= WORK TO BE COMPLETED =
Can you rewrite the records from the line with "Task: Turn filter" to the line with "This screenshot has width=1576, height=886.", swapping "crossed-eye" for "slashed-eye" and changing nothing else?

= AVAILABLE DATA =

--------------------

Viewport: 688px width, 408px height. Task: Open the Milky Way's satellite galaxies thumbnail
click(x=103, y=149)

--------------------

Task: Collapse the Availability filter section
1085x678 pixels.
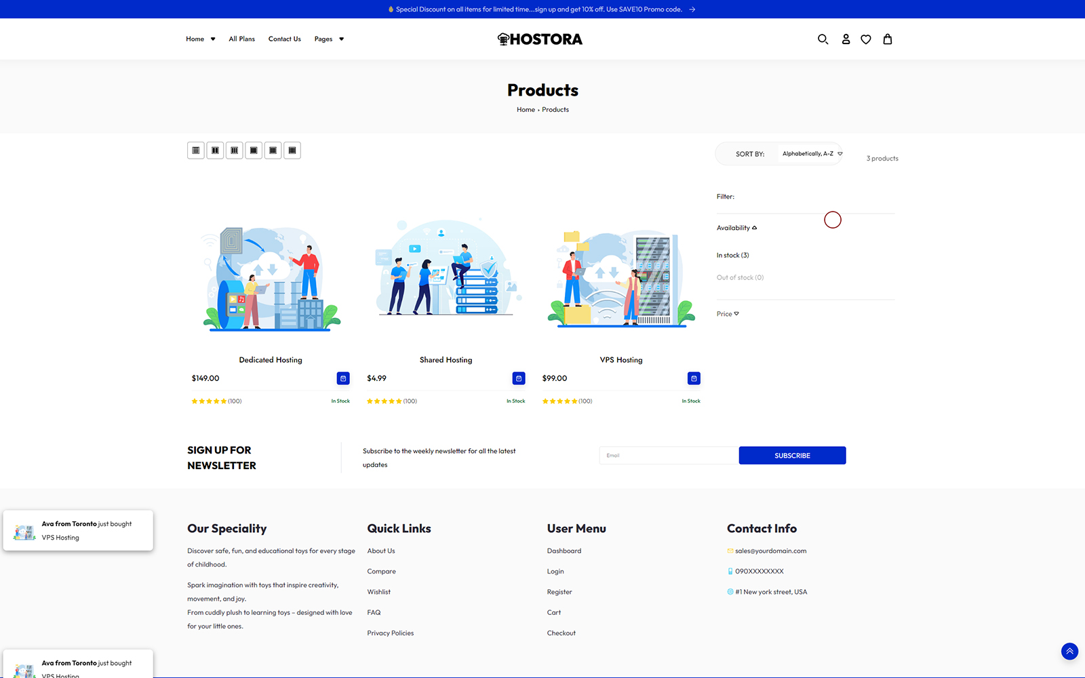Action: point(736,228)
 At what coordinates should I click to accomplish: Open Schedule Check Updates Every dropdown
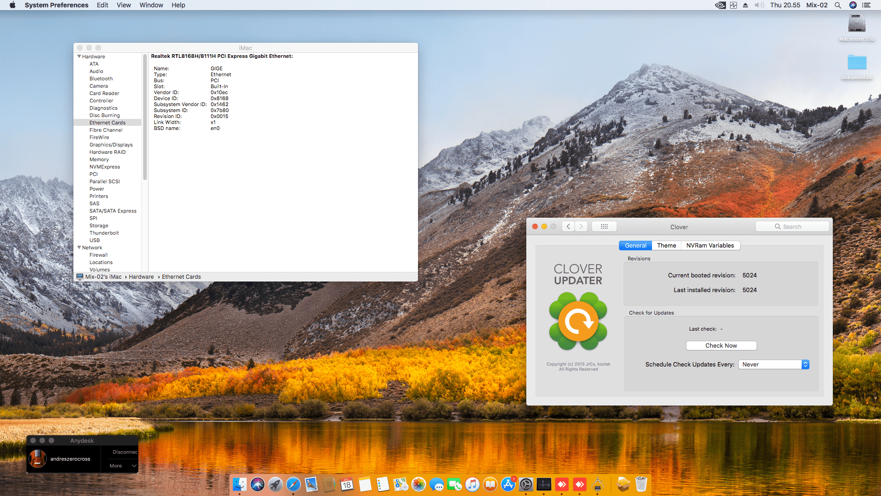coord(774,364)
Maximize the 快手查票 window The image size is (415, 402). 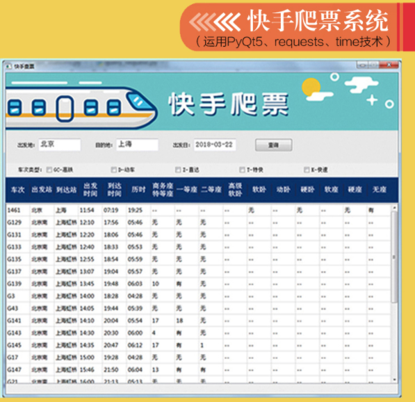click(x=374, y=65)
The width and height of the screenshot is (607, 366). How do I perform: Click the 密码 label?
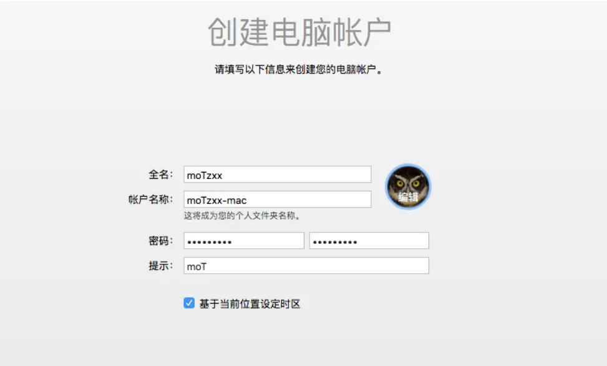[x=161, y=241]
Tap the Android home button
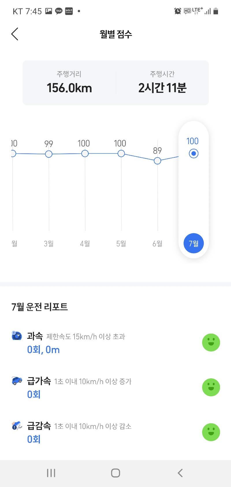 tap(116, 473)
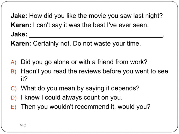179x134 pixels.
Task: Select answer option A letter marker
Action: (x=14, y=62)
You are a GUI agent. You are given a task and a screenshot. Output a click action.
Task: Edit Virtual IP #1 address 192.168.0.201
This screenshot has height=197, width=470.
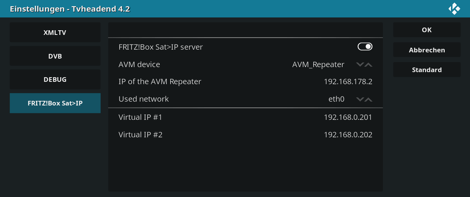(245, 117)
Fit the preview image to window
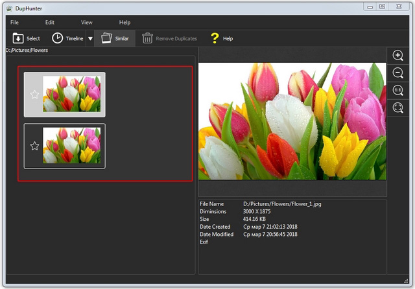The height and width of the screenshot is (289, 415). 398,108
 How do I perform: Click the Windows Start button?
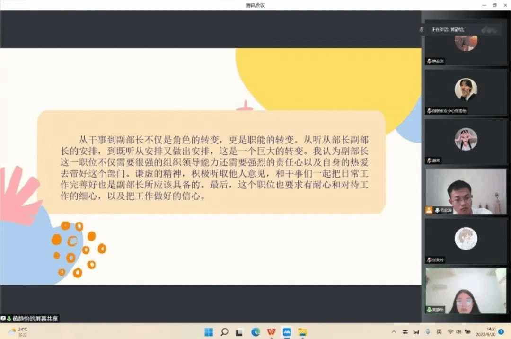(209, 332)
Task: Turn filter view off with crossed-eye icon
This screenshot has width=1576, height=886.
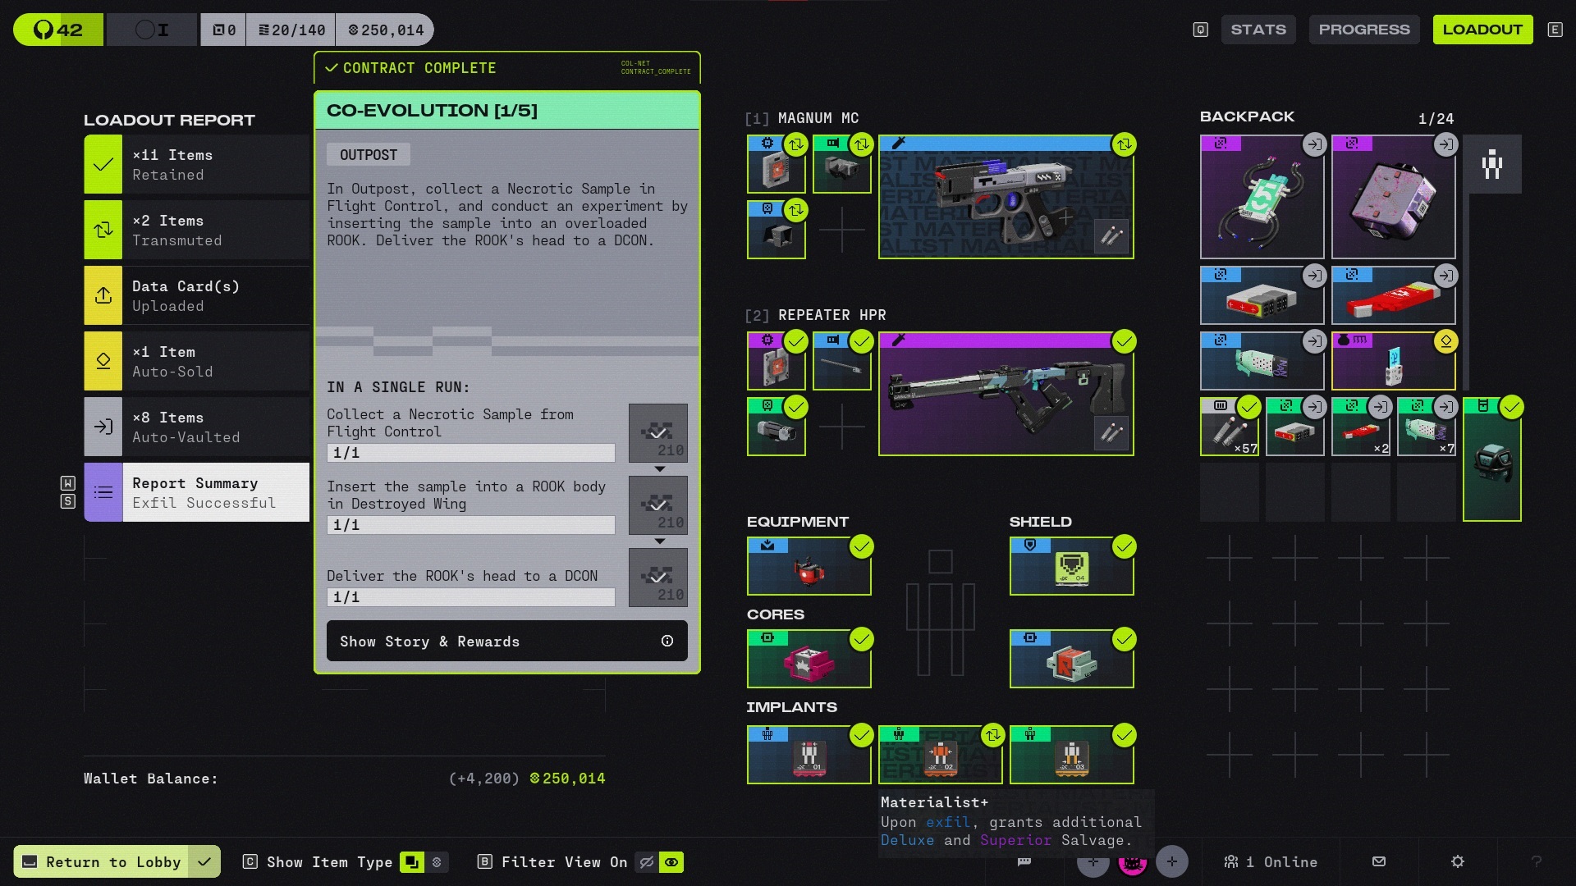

--------------------

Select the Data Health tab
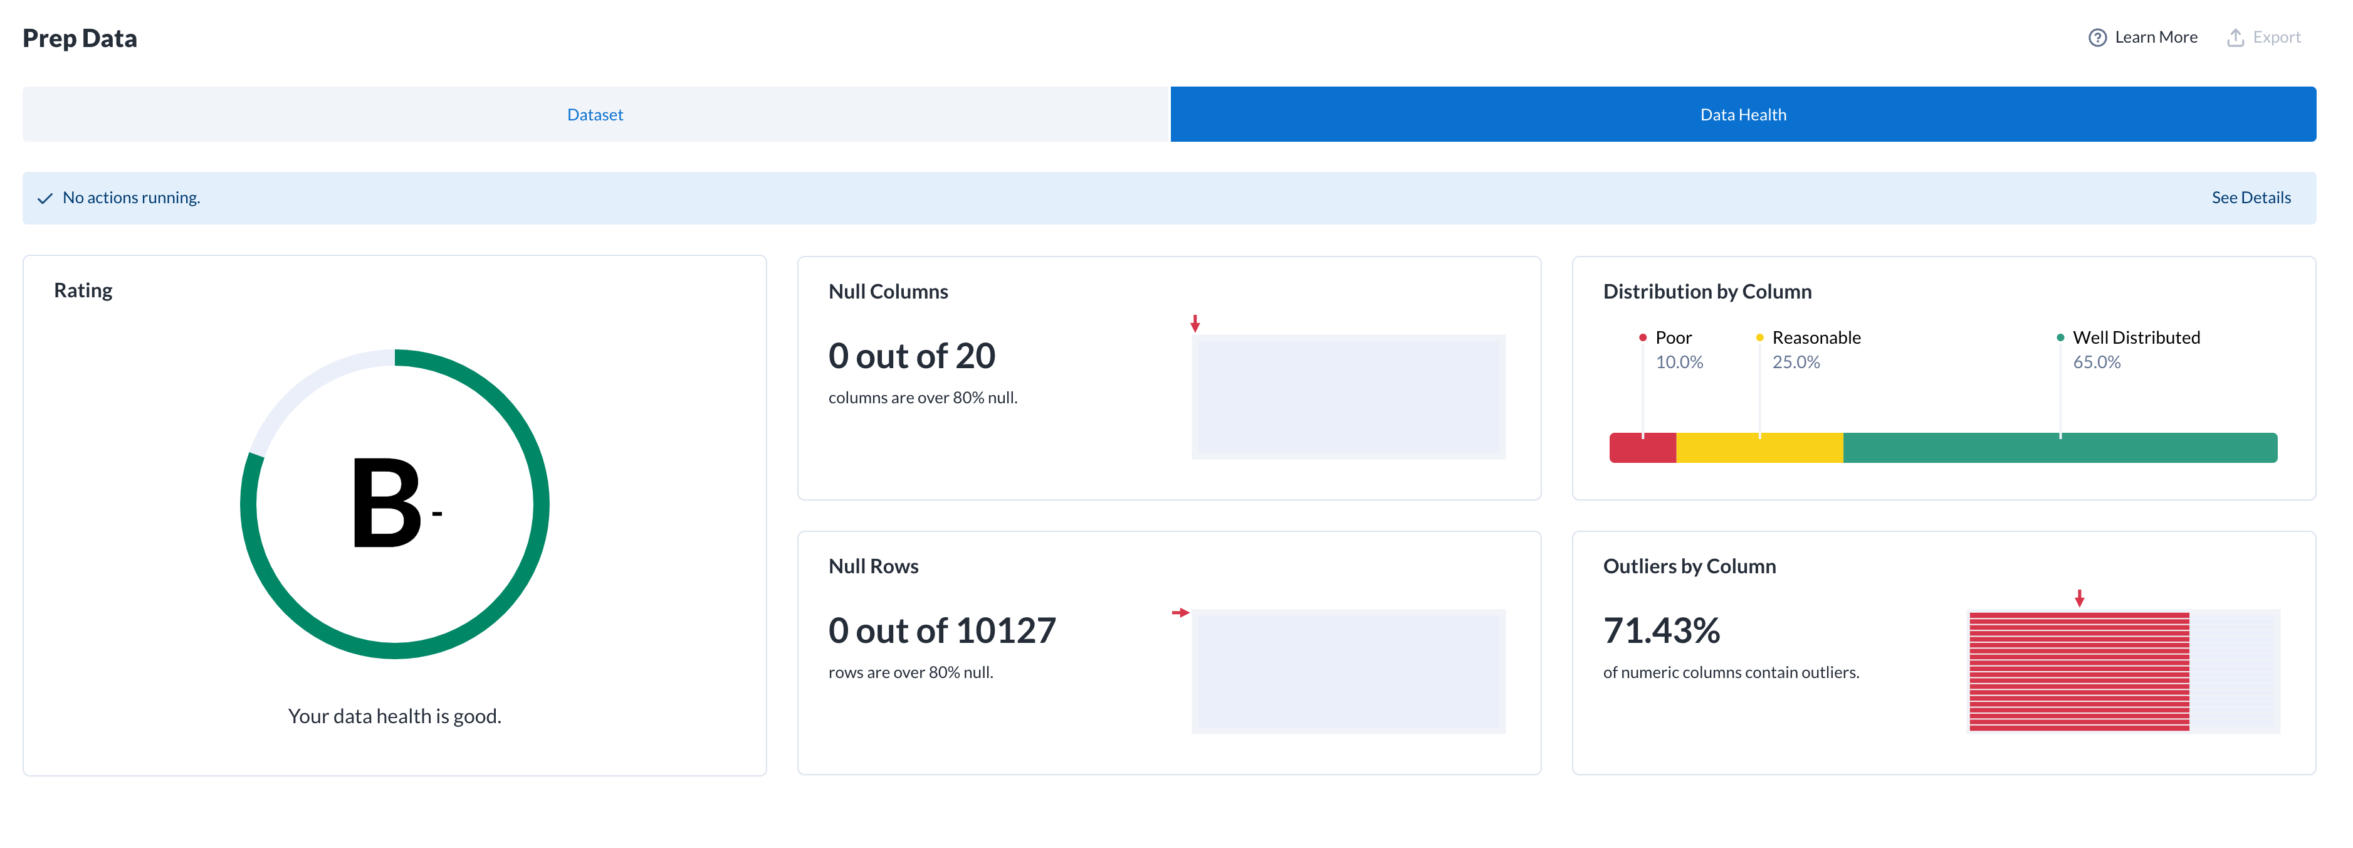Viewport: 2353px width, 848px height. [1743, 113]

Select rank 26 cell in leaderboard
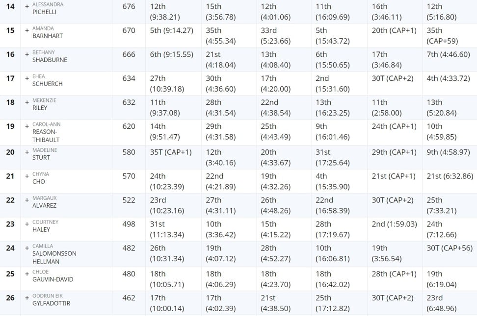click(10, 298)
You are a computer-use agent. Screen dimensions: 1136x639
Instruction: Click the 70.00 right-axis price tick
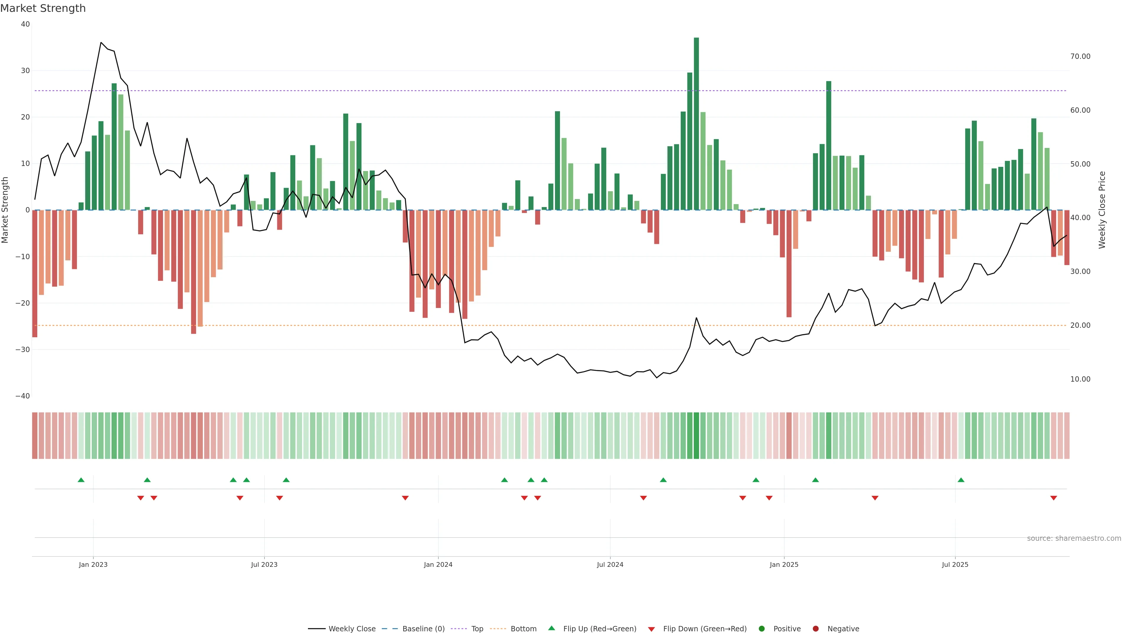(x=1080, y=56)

--------------------

= TASK OUTPUT =
Task: Turn filter view off with slashed-eye icon
This screenshot has width=1576, height=886.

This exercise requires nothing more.